## What this exercise asks
**a)** In the piece below about waiting to be happy, list every condition that completes a sentence beginning "I will be happy when".
**b)** Repeat the passage of the happiness piece below word for word, starting with "Now because I" and going on through "to be forever.".

## Reading text
● ● ● ● ● ● ●
Don’t Wait to be Happy

Not too long ago, I found myself a complete and utter failure down in the depths of despair. Being abroad had done a number on my body and my soul. And, as I began looking for internships to apply to, I realized that my once flawless transcript had become something that I was less than proud to call mine. I found myself on a college campus with no idea who I was and beyond that, I was more or less utterly alone. To summarize, I was a self-pitying, depressed pile of poop.

Now because I was still on a positivity kick blah blahblah. Here’s what I told myself. In fact, this is what I wrote on tumblr:

I keep thinking that because i’m a failure today, i’m going to continue being a failure for the rest of my life. but then i remember how much has changed over the past year. How much i’ve changed. And i have a little sliver of hope, that maybe if i start changing things little by little in the right direction, in a year or two from now, i’ll be a completely different person. but this time it’ll be for the better. Who i am now isn’t who i’m going to be forever.

So basically, its okay to feel negatively about myself because one day, I’m not going to be this person anymore. And that’s the problem. Why wait for the future? I feel like we do so much of that. I will be happy when I get into college. I will be happy when I graduate and get a job. I will be happy when I lose 10 pounds. I will be happy when I get married and have children. I will be happy when I retire and have all the time in the world.
● ● ● ● ● ● ●
## Recorded information
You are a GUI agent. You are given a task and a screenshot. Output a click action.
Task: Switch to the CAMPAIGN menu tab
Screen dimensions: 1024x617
● ● ● ● ● ● ●
## Task-by-task outputs
**a)**
- I get into college
- I graduate and get a job
- I lose 10 pounds
- I get married and have children
- I retire and have all the time in the world

**b)**
Now because I was still on a positivity kick blah blahblah. Here’s what I told myself. In fact, this is what I wrote on tumblr:

I keep thinking that because i’m a failure today, i’m going to continue being a failure for the rest of my life. but then i remember how much has changed over the past year. How much i’ve changed. And i have a little sliver of hope, that maybe if i start changing things little by little in the right direction, in a year or two from now, i’ll be a completely different person. but this time it’ll be for the better. Who i am now isn’t who i’m going to be forever.